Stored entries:
________
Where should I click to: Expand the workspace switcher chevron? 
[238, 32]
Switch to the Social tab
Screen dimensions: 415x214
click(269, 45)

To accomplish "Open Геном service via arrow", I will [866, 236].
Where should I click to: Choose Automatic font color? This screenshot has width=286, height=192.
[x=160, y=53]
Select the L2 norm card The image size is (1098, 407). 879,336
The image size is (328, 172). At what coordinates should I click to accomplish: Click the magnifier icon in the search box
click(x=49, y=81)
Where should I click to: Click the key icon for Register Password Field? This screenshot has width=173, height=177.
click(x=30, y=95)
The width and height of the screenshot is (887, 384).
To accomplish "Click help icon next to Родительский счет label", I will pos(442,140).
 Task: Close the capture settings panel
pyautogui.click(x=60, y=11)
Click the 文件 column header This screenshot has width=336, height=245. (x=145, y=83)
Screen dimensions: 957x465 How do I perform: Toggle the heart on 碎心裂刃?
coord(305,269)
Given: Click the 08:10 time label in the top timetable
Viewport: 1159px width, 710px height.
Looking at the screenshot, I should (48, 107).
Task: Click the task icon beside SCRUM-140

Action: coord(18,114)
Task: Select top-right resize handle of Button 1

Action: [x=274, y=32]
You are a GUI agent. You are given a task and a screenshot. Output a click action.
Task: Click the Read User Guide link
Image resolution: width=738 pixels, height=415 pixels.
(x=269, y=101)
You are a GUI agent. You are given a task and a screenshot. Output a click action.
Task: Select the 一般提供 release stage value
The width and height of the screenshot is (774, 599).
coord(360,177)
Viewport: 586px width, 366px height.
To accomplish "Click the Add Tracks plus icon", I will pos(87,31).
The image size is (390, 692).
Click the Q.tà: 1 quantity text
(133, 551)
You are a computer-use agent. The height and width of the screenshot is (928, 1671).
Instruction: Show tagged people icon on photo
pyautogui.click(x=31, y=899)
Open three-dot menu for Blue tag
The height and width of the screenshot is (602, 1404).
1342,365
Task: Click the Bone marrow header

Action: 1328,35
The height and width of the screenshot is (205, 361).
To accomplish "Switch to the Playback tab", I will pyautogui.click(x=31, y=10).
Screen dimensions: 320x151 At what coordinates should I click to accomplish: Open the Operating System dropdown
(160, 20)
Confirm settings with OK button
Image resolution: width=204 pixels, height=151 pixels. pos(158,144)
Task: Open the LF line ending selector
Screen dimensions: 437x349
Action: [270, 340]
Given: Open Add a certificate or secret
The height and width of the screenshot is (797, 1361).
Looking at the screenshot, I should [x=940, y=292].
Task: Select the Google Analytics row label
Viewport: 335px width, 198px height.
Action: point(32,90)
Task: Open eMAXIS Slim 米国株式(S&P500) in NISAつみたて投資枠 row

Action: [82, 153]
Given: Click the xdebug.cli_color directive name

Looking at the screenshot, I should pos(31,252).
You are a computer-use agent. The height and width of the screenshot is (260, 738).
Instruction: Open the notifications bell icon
________
TASK BRIEF –
Exactly as shown, repeat every record.

EXERCISE RESPONSE –
Where should I click to: Expand the workspace switcher chevron? 
[238, 32]
Switch to the Social tab
Screen dimensions: 415x214
click(269, 45)

To accomplish "Open Геном service via arrow", I will [866, 236].
Where should I click to: Choose Automatic font color? This screenshot has width=286, height=192.
[x=160, y=53]
Select the L2 norm card The image size is (1098, 407). 879,336
The image size is (328, 172). At what coordinates should I click to accomplish: Click the magnifier icon in the search box
click(x=49, y=81)
Where should I click to: Click the key icon for Register Password Field? This screenshot has width=173, height=177.
click(x=30, y=95)
The width and height of the screenshot is (887, 384).
To accomplish "Click help icon next to Родительский счет label", I will pos(442,140).
 Task: Close the capture settings panel
pyautogui.click(x=60, y=11)
Click the 文件 column header This screenshot has width=336, height=245. (x=145, y=83)
Screen dimensions: 957x465 How do I perform: Toggle the heart on 碎心裂刃?
coord(305,269)
Given: Click the 08:10 time label in the top timetable
Viewport: 1159px width, 710px height.
Looking at the screenshot, I should (48, 107).
Task: Click the task icon beside SCRUM-140

Action: coord(18,114)
Task: Select top-right resize handle of Button 1

Action: [x=274, y=32]
You are a GUI agent. You are given a task and a screenshot. Output a click action.
Task: Click the Read User Guide link
Image resolution: width=738 pixels, height=415 pixels.
(x=269, y=101)
You are a GUI agent. You are given a task and a screenshot. Output a click action.
Task: Select the 一般提供 release stage value
The width and height of the screenshot is (774, 599).
coord(360,177)
Viewport: 586px width, 366px height.
To accomplish "Click the Add Tracks plus icon", I will pos(87,31).
The image size is (390, 692).
Click the Q.tà: 1 quantity text
(133, 551)
You are a computer-use agent. The height and width of the screenshot is (928, 1671).
Instruction: Show tagged people icon on photo
pyautogui.click(x=31, y=899)
Open three-dot menu for Blue tag
The height and width of the screenshot is (602, 1404).
1342,365
Task: Click the Bone marrow header

Action: 1328,35
The height and width of the screenshot is (205, 361).
To accomplish "Switch to the Playback tab", I will pyautogui.click(x=31, y=10).
Screen dimensions: 320x151 At what coordinates should I click to accomplish: Open the Operating System dropdown
(160, 20)
Confirm settings with OK button
Image resolution: width=204 pixels, height=151 pixels. pos(158,144)
Task: Open the LF line ending selector
Screen dimensions: 437x349
Action: [270, 340]
Given: Open Add a certificate or secret
The height and width of the screenshot is (797, 1361).
Looking at the screenshot, I should [x=940, y=292].
Task: Select the Google Analytics row label
Viewport: 335px width, 198px height.
Action: point(32,90)
Task: Open eMAXIS Slim 米国株式(S&P500) in NISAつみたて投資枠 row

Action: [82, 153]
Given: Click the xdebug.cli_color directive name

Looking at the screenshot, I should pos(31,252).
You are a computer-use agent. The height and width of the screenshot is (260, 738).
Instruction: Open the notifications bell icon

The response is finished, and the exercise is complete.